Quotes per Giorgio Manganelli

La cultura, come oggi si intende, quella cosa che ci viene dalla scuola, non serve a capire assolutamente nulla, ma solo a degradare l'esperienza a informazione.

Tutti siamo tenuti ad usare parole, ma di rado, o forse mai, ci capita di assistere allo sbriciolamento delle parole nelle sillabe e nelle lettere, al loro perdere di consistenza, l'abbandonarsi alla loro condizione ambigua, metamorfica, polifonica. Penso a Lewis Carroll, a quest'uomo che non avrebbe mai scritto il mirabile Alice se non avesse avuto il difficile privilegio di assistere alla catastrofe delle parole.  Il rumore sottile della prosa

Non pensate che queste mie labbra infantili e grinzose, senz'acqua da millenni, potrebbero muoversi, oh lievemente, per chiamare, dietro a tutte le nebbie, i miasmi di cui vivete, quel cadavere immortale, tondo nel cielo? Sono morto a diciott'anni: forse non ho consumato la mia voglia di giocare.
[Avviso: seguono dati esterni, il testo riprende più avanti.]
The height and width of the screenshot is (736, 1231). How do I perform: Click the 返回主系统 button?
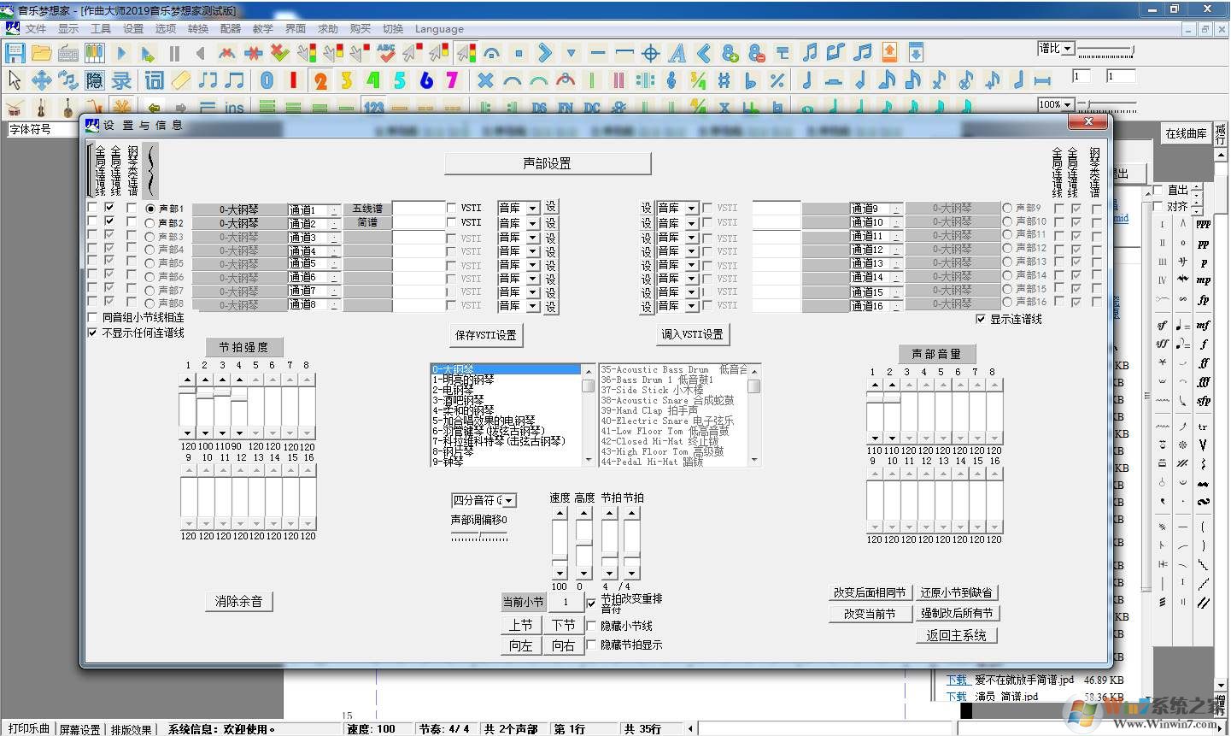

Puoi cavare le viscere a tua sorella, puoi limare il cranio d'una bambina fino a fare spiccinare il cervello, puoi cuocere il tuo migliore amico, cavare le unghie i denti gli occhi il fegato di tuo padre, puoi giacere – se ci riesci – con tutte le tue consanguinee e nemmeno la scriminatura si muoverà a quel lucido, correttissimo, urbanissimo niente che è Iddio.  Ti ucciderò mia capitale

La letteratura è indifferente all'uomo. Mantiene i contatti con lui solo nella misura in cui costui cessa di essere umano.